### [HOW TO COMPLETE THIS TASK]
Below is a block of entries; repeat exactly the lines starting at the line that contains "GETS Scale of English (578, 1980)" and ending at the line that contains "News (107, 1480)", both included.
────────────────────────────────────────
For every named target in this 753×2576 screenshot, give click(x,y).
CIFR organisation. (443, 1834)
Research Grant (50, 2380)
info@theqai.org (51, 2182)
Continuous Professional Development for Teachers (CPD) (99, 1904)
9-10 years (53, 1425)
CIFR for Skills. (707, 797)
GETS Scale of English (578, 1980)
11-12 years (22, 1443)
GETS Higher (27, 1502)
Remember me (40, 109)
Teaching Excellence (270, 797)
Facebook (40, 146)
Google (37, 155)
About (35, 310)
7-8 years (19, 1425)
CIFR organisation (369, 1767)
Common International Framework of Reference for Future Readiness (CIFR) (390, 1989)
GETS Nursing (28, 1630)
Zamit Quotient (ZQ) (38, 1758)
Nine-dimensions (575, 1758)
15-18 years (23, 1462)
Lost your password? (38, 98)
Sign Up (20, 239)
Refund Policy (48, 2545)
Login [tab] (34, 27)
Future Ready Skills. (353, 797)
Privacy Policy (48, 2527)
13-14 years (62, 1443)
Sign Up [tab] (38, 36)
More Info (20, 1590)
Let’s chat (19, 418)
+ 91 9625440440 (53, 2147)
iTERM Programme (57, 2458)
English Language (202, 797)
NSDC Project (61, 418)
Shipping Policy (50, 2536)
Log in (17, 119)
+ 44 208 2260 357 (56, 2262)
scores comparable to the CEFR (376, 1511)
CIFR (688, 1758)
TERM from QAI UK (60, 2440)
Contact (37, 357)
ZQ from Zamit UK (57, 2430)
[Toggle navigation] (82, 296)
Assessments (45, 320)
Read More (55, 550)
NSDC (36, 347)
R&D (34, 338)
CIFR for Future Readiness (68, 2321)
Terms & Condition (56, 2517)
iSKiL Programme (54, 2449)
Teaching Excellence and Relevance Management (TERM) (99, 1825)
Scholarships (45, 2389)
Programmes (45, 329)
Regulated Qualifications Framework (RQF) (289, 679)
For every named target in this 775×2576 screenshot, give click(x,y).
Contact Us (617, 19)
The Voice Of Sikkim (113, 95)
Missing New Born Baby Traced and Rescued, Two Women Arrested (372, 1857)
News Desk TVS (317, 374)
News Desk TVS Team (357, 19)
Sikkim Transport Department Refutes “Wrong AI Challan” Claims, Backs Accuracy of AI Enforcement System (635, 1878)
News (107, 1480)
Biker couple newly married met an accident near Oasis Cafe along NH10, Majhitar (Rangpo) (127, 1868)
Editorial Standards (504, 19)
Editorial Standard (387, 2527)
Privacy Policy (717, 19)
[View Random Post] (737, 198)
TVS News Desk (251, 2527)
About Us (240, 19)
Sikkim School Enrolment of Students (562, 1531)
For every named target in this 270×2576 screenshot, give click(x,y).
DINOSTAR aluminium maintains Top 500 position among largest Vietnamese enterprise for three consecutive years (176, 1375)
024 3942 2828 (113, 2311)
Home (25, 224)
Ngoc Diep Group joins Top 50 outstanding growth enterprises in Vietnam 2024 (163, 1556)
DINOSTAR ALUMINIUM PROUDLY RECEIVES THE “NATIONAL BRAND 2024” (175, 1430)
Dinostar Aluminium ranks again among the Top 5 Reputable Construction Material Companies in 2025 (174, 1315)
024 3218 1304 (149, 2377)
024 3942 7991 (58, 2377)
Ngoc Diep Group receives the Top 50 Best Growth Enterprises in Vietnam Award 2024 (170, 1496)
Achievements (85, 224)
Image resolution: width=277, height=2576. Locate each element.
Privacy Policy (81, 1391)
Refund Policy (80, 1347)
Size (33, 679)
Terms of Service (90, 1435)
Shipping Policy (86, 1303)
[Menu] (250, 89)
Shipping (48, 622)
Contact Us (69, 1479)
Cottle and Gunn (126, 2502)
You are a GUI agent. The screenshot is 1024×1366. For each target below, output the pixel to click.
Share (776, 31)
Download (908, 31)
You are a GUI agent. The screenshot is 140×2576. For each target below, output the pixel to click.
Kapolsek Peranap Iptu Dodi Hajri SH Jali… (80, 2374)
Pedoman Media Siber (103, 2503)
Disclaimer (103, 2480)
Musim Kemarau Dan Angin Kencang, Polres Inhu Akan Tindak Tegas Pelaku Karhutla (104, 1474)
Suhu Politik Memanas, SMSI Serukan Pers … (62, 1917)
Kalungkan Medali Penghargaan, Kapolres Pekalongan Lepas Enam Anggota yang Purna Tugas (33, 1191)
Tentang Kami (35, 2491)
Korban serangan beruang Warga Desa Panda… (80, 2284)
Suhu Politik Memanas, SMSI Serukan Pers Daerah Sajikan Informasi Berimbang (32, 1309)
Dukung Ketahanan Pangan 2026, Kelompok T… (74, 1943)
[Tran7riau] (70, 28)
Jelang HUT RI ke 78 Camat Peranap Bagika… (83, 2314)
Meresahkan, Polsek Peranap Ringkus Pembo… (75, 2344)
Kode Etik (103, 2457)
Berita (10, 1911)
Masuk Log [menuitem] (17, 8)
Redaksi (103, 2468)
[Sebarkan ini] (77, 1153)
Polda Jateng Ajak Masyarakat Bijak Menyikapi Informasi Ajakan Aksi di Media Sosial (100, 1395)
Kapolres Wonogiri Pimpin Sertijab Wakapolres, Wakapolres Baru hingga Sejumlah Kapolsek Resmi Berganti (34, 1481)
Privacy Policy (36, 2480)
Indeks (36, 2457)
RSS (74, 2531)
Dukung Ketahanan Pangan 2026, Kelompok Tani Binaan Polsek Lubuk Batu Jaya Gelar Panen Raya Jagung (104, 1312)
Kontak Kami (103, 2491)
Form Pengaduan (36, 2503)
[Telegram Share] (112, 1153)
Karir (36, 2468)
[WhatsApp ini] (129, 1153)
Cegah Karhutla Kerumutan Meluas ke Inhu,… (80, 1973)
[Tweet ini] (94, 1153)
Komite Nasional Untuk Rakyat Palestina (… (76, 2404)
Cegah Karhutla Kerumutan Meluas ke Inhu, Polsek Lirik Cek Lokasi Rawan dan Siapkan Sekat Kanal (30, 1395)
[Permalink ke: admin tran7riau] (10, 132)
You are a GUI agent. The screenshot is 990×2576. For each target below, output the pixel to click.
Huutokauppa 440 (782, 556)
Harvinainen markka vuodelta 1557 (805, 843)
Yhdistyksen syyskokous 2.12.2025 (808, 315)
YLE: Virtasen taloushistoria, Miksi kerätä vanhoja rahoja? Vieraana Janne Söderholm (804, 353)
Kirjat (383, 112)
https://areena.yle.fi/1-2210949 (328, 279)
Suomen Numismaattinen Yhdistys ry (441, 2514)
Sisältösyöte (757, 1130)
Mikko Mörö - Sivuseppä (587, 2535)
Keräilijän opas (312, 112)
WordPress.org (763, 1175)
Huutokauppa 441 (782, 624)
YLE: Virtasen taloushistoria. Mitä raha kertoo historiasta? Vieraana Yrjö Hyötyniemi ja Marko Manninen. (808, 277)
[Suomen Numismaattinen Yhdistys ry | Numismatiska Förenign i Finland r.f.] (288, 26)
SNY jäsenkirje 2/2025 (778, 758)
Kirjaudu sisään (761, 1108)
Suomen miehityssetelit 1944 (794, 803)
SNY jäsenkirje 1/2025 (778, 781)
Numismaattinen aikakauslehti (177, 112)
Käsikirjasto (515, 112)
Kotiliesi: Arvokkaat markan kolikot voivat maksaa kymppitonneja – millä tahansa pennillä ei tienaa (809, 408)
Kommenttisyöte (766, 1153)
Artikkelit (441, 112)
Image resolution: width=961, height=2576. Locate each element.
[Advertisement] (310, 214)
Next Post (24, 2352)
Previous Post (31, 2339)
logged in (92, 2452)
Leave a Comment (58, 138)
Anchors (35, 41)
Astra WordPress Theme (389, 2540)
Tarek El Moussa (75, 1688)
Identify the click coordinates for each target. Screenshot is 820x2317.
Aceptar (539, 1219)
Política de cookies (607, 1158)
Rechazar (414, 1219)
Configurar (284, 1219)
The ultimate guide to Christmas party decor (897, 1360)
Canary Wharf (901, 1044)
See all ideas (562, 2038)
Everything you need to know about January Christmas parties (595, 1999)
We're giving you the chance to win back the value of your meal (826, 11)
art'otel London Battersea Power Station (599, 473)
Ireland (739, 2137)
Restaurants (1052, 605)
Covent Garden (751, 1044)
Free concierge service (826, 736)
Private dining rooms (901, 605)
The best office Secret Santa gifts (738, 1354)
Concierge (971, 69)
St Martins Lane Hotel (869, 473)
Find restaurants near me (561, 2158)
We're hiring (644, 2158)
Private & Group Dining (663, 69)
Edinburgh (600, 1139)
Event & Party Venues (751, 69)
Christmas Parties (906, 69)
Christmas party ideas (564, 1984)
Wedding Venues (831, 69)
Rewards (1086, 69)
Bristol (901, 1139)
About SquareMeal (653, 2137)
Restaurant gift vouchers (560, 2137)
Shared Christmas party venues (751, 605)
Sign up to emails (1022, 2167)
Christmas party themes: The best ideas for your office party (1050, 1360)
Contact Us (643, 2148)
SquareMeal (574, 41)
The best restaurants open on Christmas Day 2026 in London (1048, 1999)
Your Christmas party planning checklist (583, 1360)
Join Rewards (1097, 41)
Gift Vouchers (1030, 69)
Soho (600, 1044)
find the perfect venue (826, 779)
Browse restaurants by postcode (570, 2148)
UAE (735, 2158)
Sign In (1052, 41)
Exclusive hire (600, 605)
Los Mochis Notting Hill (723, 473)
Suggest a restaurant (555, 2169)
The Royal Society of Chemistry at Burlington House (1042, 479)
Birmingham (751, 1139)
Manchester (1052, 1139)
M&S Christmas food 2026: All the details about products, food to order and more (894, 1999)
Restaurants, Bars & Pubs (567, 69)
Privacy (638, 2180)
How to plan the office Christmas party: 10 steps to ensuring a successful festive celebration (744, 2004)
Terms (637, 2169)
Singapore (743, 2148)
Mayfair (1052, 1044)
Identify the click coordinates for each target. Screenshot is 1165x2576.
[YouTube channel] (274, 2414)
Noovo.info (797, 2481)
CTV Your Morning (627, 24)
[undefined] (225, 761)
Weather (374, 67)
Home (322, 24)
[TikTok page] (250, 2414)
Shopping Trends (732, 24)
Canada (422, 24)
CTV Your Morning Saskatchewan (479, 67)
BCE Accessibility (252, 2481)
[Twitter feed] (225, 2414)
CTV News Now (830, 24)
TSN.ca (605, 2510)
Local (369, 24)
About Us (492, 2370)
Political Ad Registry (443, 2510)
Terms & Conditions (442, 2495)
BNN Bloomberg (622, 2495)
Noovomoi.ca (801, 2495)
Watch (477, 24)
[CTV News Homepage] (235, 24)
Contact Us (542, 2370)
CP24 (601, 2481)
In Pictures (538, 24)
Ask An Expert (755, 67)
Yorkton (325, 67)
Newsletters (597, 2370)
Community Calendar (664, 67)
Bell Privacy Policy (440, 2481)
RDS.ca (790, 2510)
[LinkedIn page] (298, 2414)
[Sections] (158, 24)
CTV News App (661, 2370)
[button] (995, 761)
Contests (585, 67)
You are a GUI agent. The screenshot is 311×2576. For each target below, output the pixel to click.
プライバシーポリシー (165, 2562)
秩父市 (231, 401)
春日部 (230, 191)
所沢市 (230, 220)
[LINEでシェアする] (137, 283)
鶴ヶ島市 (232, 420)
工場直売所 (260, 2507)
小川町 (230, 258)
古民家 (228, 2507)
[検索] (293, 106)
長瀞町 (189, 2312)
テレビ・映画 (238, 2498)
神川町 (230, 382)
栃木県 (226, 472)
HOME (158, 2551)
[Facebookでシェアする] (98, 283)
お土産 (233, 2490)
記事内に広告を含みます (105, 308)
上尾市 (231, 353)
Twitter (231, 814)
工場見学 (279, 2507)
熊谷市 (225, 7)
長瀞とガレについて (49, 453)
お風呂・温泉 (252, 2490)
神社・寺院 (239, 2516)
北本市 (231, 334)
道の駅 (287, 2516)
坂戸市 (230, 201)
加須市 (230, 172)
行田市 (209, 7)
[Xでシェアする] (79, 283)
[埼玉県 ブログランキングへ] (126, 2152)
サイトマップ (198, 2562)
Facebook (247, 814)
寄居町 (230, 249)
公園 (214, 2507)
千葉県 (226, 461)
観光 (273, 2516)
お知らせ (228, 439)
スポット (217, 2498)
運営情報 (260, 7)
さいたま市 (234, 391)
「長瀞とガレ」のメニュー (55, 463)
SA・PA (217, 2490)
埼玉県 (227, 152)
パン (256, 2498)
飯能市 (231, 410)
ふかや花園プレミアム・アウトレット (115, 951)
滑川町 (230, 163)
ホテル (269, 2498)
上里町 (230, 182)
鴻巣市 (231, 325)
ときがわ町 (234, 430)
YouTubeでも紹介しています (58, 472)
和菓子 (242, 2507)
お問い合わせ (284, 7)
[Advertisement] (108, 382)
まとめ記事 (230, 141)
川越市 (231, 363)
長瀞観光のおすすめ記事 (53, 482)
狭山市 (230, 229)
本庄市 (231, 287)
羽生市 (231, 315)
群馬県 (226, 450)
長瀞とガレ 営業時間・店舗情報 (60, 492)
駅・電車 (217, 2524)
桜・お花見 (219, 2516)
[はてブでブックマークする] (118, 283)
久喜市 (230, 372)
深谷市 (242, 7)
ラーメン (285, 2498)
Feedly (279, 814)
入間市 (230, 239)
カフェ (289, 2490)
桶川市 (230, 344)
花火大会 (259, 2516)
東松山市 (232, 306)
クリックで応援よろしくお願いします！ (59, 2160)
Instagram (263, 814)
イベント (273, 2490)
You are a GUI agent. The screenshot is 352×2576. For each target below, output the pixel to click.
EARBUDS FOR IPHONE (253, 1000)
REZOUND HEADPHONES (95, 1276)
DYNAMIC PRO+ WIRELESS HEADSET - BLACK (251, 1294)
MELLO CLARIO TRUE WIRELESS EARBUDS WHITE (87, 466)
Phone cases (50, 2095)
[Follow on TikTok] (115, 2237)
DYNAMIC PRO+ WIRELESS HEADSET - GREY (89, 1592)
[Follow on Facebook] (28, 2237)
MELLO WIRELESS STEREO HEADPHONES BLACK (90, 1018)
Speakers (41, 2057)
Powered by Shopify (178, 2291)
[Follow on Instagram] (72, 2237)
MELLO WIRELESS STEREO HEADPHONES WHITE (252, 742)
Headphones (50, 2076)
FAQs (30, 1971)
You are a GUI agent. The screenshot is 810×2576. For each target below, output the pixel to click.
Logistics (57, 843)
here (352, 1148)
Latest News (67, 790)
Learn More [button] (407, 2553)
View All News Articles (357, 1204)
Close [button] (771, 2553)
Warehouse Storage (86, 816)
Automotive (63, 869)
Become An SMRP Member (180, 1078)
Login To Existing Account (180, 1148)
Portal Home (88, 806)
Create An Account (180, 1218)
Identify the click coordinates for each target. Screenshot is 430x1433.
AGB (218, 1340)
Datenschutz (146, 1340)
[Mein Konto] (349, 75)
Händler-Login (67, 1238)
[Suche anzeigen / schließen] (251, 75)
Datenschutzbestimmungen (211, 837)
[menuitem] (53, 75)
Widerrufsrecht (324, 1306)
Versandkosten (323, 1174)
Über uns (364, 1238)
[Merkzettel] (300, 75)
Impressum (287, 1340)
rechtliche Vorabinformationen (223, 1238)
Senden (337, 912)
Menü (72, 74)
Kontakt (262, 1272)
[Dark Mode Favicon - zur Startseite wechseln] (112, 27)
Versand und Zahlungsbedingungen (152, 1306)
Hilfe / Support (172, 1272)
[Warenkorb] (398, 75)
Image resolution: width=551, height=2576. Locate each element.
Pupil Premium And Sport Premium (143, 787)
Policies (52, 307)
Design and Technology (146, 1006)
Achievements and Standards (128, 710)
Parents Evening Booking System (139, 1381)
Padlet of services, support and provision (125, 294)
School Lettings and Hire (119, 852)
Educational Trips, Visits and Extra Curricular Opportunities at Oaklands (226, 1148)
────────────────────────────────────────
### [OUTPUT OF THE EXERCISE]
GETS Scale of English (578, 1980)
11-12 years (22, 1443)
GETS Higher (27, 1502)
Remember me (40, 109)
Teaching Excellence (270, 797)
Facebook (40, 146)
Google (37, 155)
About (35, 310)
7-8 years (19, 1425)
CIFR organisation (369, 1767)
Common International Framework of Reference for Future Readiness (CIFR) (390, 1989)
GETS Nursing (28, 1630)
Zamit Quotient (ZQ) (38, 1758)
Nine-dimensions (575, 1758)
15-18 years (23, 1462)
Lost your password? (38, 98)
Sign Up (20, 239)
Refund Policy (48, 2545)
Login [tab] (34, 27)
Future Ready Skills. (353, 797)
Privacy Policy (48, 2527)
13-14 years (62, 1443)
Sign Up [tab] (38, 36)
More Info (20, 1590)
Let’s chat (19, 418)
+ 91 9625440440 (53, 2147)
iTERM Programme (57, 2458)
English Language (202, 797)
NSDC Project (61, 418)
Shipping Policy (50, 2536)
Log in (17, 119)
+ 44 208 2260 357 (56, 2262)
scores comparable to the CEFR (376, 1511)
CIFR (688, 1758)
TERM from QAI UK (60, 2440)
Contact (37, 357)
ZQ from Zamit UK (57, 2430)
[Toggle navigation] (82, 296)
Assessments (45, 320)
Read More (55, 550)
NSDC (36, 347)
R&D (34, 338)
CIFR for Future Readiness (68, 2321)
Terms & Condition (56, 2517)
iSKiL Programme (54, 2449)
Teaching Excellence and Relevance Management (TERM) (99, 1825)
Scholarships (45, 2389)
Programmes (45, 329)
Regulated Qualifications Framework (RQF) (289, 679)
For every named target in this 775×2576 screenshot, give click(x,y).
Contact Us (617, 19)
The Voice Of Sikkim (113, 95)
Missing New Born Baby Traced and Rescued, Two Women Arrested (372, 1857)
News Desk TVS (317, 374)
News Desk TVS Team (357, 19)
Sikkim Transport Department Refutes “Wrong AI Challan” Claims, Backs Accuracy of AI Enforcement System (635, 1878)
News (107, 1480)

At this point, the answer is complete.